--- YOUR INSTRUCTIONS ---
Transcribe all records below exactly, without images.

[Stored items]

Start of Block

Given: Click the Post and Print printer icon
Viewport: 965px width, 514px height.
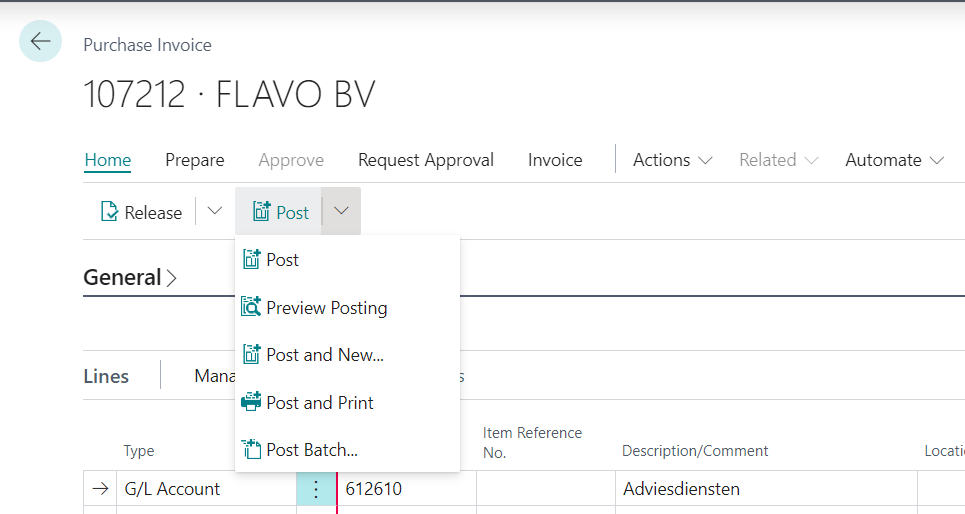Looking at the screenshot, I should 251,402.
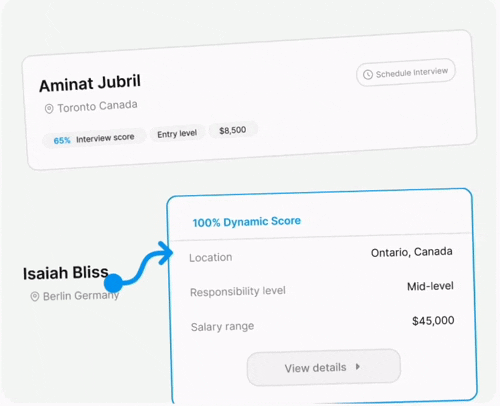Open Isaiah Bliss candidate name
Screen dimensions: 500x406
66,273
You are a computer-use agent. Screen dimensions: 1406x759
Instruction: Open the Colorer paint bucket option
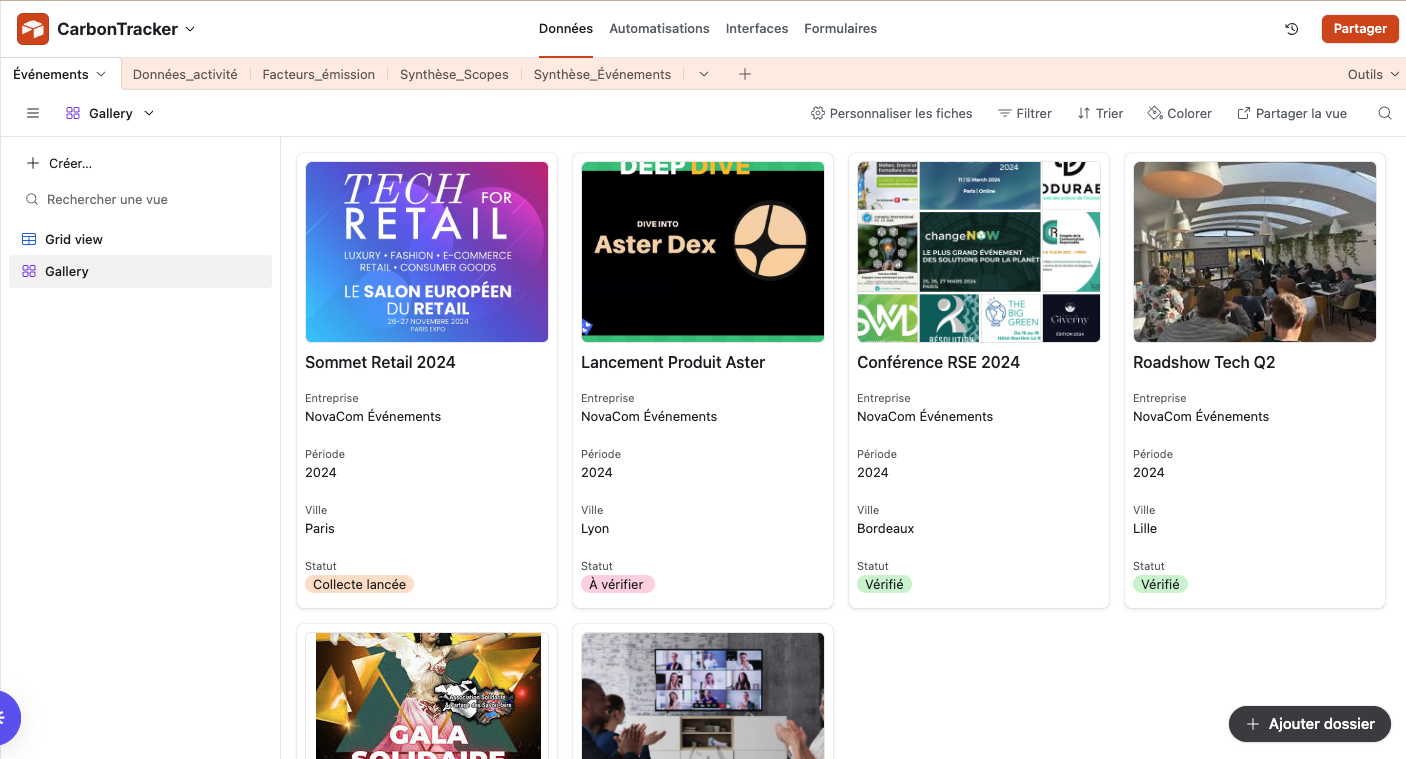point(1179,113)
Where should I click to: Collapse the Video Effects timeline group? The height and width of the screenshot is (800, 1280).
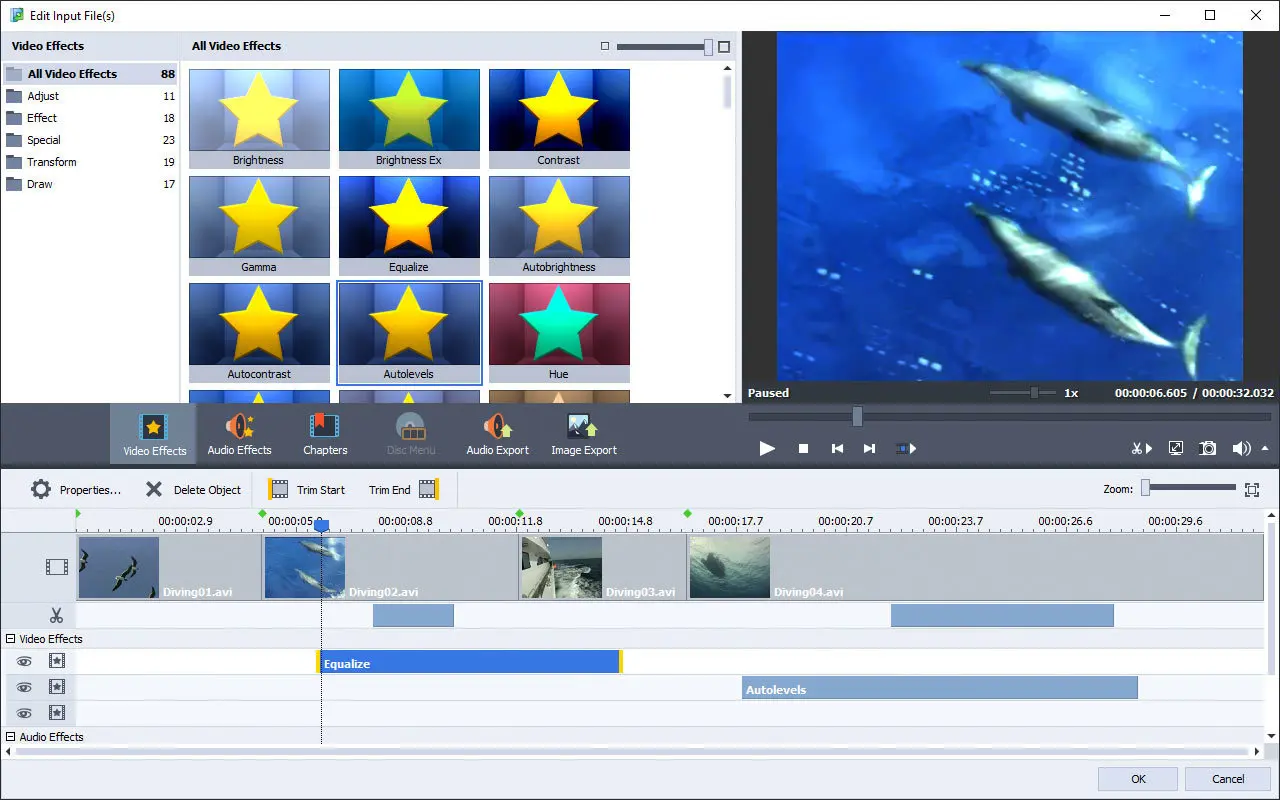(11, 639)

End of Block

--- OUTPUT FOR THIS TASK ---
Given: Click the Post and Print printer icon
Viewport: 965px width, 514px height.
Looking at the screenshot, I should 251,402.
Open Isaiah Bliss candidate name
Screen dimensions: 500x406
66,273
You are a computer-use agent. Screen dimensions: 1406x759
Instruction: Open the Colorer paint bucket option
point(1179,113)
Where should I click to: Collapse the Video Effects timeline group? The height and width of the screenshot is (800, 1280).
(11, 639)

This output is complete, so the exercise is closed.